Neuromyelitis optica (NMO) is characterized by severe optic neuritis and/or longitudinally extensive transverse myelitis, defined as a T2 lesion extending over >3 vertebral segments, in association with brain MRI findings at onset not fulfilling the diagnostic criteria for MS. The discovery of AQP4-IgG autoantibodies, a sensitive and highly specific biomarker for NMO which likely plays a role in pathogenesis, has led to the recognition of a wider spectrum of the disease, now referred to as NMOSD [6]. While the detection of AQP4-IgG autoantibodies can confirm a diagnosis of NMOSD, about 10–50% of patients with NMOSD remain negative for these antibodies in spite of testing with the most sensitive assays currently available [6, 7]. Our patient tested negative for AQP4-IgG with the commercially available ELISA; however, it should be noted that other tests exist for AQP4-IgG autoantibodies with greater sensitivity and specificity. In the study by Sato et al. [8], approximately 20% of patients positive for AQP4-IgG autoantibodies by cell-based assay using M23 isoform transfected living HEK-293 cells were negative with ELISA. In another study, the Mayo group compared various commercial and in-house assays, finding that 61% of NMO cases previously classified as seronegative tested positive for AQP4-IgG autoantibodies with the more sensitive assays [9]. While MS cannot be excluded entirely in our patient due to the lack of AQP4-IgG antibodies, his clinical presentation better satisfies the NMOSD criteria given the presence of bilateral optic neuritis, a longitudinally extensive lesion spanning three segments in his thoracic spine, and an MRI of the brain that is nondiagnostic for MS. In addition, there is the possibility that this a case of anti-myelin oligodendrocyte glycoprotein (anti-MOG)-associated NMOSD. We were unable to test for this antibody as the patient relocated. Furthermore, testing for anti-MOG antibodies is currently considered experimental and investigational and therefore not readily available outside of research settings [10].
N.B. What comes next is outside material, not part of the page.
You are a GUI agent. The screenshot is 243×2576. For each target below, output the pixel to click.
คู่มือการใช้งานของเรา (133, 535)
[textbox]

While previous case reports have described temporal associations between several CNS demyelinating diseases and preceding exposure to recombinant HBV, to the best of our knowledge this case represents the first published report of NMOSD onset following administration of HBV. A recent review of the literature from 1979 to 2013 found 7 cases of NMOSD onset or relapse (both seropositive and seronegative for AQP4-IgG) associated with exposure to various vaccines, with the vaccine against human papilloma virus being the most commonly implicated [11]. One potential limitation of this case is that our patient also received the Tdap vaccine prior to NMOSD onset; however, we think this is unlikely to be of pathogenic significance given that we were unable to find any published reports linking Tdap exposure to CNS demyelinating disease. Although it is difficult, if not impossible, to establish a causal relationship between vaccination and CNS demyelinating disease through the temporal association of rare events described in case reports such as this, we nevertheless believe it is important to make such cases known, both to contribute to the continued development of safe and efficacious methods of vaccination, as well as to provoke further investigation into the pathogenesis of NMOSD, which may lead to a more refined nosology of this evolving spectrum of disease.

Disclosure Statement

R.H. has no potential conflicts of interest to report. C.G. has served as a consultant for Teva Neuroscience. D.R. has served as a consultant for Biogen Idec, Genzyme/Sanofi Aventis, Teva Neuroscience and Pfizer; is on the speakers’ bureau for Biogen Idec, Pfizer, EMD Serono, Genzyme/Sanofi Aventis, Novartis, Teva Neuroscience, Mallinckrodt and Acorda, and has received grant support from Biogen Idec, Genzyme/Sanofi Aventis, Novartis, Sun Pharma, MedImmune, GlaxoSmithKline, and Roche/Genetech.